Neugierig, wie das geht? Im Blog zeigen wir dir Schritt für Schritt, wie du mit wenigen Materialien ein echtes Highlight für euer Lager erschaffst!

Du planst ein Lager oder freie Zeit in der Natur – ganz ohne Handys, Uhren und digitale Ablenkung? Der Tagesrhythmus richtet sich nach dem Sonnenstand, aber du möchtest trotzdem, dass alle pünktlich zu den Aktivitäten erscheinen? Dann haben wir eine Idee für dich, die so einfach wie genial ist:

Baut euch eure eigene Sonnenuhr!

Sonnenuhren gehören zu den ältesten Zeitmessern der Menschheit – und sie funktionieren ganz ohne Strom, Funknetz oder Knopfdruck. Unsere selbst gebaute Sonnenuhr aus einer Holzschale ist ein echter Blickfang und zeigt euch zuverlässig an, wann es Zeit ist, zum nächsten Programmpunkt zu gehen. Zwar nicht minutengenau – dafür aber ganz naturnah, kreativ und wunderschön anzusehen.

Was ihr dafür braucht

  • Eine leicht schräge Holzscheibe – wir haben eine Holzschale verwendet, weil die Struktur in der Vertiefung so schön aussieht. Genauso gut funktioniert eine Baumscheibe oder ein schräg abgeschnittener Baumstamm.
  • Einen Stab, der etwa doppelt so lang ist wie der Durchmesser der Scheibe.
  • Einen Bleistift zum Vorzeichnen.
  • Farbe (z. B. Holzlackfarbe) oder einen wasserfesten Stift – Metallic-Farben sehen im Sonnenlicht besonders schön aus!
  • Flache Steine als Stundenmarkierungen

Und so geht’s – Schritt für Schritt

  1. Stab einsetzen:
    Bohre in der Mitte der Jahresringe ein Loch und setze den Stab so ein, dass er gut hält. Ideal ist, wenn der Stab länger ist als der Durchmesser der Scheibe und leicht geneigt steht.
  2. Stunden markieren:
    An einem sonnigen Tag markiert ihr zu jeder vollen Stunde den Schattenwurf des Stabs auf der Scheibe. Nutzt dafür zunächst den Bleistift und schaut dabei auf eine zuverlässige Uhr.
  3. Farbenfrohes Nachzeichnen:
    Sobald alle Stunden eingezeichnet sind, könnt ihr die Linien mit Farbe nachziehen. Gut trocknen lassen!
  4. Ziffern gestalten:
    Nun bemalt ihr flache Steine mit Zahlen (1–12) und legt sie an die jeweiligen Stundenlinien. Fertig ist eure Sonnenuhr!

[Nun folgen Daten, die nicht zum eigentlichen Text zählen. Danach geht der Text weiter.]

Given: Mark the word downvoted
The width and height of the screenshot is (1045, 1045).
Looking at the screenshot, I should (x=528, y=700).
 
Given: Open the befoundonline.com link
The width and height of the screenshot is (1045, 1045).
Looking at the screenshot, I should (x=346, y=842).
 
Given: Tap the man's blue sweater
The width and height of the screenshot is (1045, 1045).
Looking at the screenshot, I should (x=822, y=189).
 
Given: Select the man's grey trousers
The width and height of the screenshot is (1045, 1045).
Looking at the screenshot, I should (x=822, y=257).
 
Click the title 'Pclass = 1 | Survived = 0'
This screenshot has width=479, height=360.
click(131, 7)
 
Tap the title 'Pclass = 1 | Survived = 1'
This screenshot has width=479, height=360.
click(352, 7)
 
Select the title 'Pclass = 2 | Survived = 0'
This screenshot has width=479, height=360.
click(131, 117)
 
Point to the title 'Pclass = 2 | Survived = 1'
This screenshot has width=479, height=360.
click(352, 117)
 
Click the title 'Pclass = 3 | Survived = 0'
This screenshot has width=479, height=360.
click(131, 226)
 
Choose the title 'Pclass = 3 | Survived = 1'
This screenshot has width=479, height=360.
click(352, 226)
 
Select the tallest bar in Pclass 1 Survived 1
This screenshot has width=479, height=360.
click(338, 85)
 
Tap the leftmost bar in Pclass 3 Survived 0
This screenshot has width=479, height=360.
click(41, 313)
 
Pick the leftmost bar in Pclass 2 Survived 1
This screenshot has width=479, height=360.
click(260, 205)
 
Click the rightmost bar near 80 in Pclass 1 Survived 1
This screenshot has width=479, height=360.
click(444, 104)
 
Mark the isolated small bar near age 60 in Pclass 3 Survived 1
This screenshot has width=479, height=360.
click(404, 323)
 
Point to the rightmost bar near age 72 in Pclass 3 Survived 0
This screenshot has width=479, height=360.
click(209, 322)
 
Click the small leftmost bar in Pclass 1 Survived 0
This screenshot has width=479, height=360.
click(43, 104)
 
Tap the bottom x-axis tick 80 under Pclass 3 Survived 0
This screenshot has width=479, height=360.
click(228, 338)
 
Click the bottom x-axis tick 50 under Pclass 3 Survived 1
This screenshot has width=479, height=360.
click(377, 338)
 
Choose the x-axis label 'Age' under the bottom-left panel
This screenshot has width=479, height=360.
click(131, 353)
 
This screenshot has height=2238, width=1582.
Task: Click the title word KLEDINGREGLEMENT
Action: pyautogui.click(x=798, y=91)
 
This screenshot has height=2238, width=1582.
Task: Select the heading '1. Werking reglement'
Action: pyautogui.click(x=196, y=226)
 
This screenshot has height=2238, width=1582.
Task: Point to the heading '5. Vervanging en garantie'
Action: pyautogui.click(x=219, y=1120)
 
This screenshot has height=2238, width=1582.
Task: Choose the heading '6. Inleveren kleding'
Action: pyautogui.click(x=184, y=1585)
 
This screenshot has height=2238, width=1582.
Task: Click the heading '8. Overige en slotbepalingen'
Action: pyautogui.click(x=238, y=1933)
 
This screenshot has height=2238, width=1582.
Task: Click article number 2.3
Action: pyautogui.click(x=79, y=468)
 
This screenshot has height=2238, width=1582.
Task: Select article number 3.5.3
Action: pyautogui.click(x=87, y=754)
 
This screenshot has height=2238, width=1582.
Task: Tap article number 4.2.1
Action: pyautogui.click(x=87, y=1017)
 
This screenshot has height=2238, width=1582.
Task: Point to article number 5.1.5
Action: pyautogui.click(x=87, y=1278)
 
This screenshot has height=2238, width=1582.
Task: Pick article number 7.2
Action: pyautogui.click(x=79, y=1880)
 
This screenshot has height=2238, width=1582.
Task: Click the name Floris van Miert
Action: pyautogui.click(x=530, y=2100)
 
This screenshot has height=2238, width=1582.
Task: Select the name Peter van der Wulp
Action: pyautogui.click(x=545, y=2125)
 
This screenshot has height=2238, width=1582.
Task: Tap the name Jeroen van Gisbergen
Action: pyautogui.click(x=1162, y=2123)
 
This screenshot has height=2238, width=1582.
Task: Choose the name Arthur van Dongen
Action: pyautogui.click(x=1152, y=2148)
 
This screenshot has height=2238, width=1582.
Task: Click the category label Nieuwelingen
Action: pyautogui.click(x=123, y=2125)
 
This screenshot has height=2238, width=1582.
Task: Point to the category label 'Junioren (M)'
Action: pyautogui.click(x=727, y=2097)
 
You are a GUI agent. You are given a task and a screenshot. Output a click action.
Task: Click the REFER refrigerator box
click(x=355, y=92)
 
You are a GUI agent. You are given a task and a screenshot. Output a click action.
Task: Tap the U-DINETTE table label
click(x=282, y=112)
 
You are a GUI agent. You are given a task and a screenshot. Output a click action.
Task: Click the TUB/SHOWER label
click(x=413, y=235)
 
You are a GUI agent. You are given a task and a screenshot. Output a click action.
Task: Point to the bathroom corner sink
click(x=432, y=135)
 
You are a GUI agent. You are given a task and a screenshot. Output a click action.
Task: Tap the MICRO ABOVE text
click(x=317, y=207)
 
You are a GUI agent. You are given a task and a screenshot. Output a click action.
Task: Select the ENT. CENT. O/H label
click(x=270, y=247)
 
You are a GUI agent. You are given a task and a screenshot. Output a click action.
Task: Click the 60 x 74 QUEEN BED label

Kreative Varianten zum Ausprobieren

Verwendet römische Zahlen statt arabischer – das wirkt besonders edel.
Oder lasst die Zahlen ganz weg und setzt Symbole ein:

  • Besteck = Essenszeit
  • Kreis = Zusammenkommen
  • Musiknote = Lied
  • Flamme = Abend am Lagerfeuer

Statt Steine gehen auch kleine Baumscheiben als Stundenmarkierungen.
Ihr könnt auch eine Steinplatte statt Holz nehmen. Dabei sollte die untere Kante der Platte exakt nach Norden zeigen. Der Stab wird dann senkrecht in die Mitte der oberen Kante gesetzt, und auch hier markiert ihr zu jeder vollen Stunde den Schattenverlauf.

Tipp zum Aufstellen

Ein sonniger, fester und ebener Platz ist das A und O – und eure Sonnenuhr sollte nach Süden ausgerichtet sein, damit sie gut funktioniert.

Mit einer selbst gebauten Sonnenuhr bringt ihr nicht nur ein funktionales Kunstwerk ins Lager, sondern auch ein Stück Geschichte, Naturverbundenheit und jede Menge Spaß beim Basteln. Und ganz nebenbei lernt ihr noch, wie sich der Sonnenstand im Tagesverlauf verändert – ganz ohne Bildschirm.

Also los – lasst die Sonne die Zeit messen und zählt die schönen Stunden nur!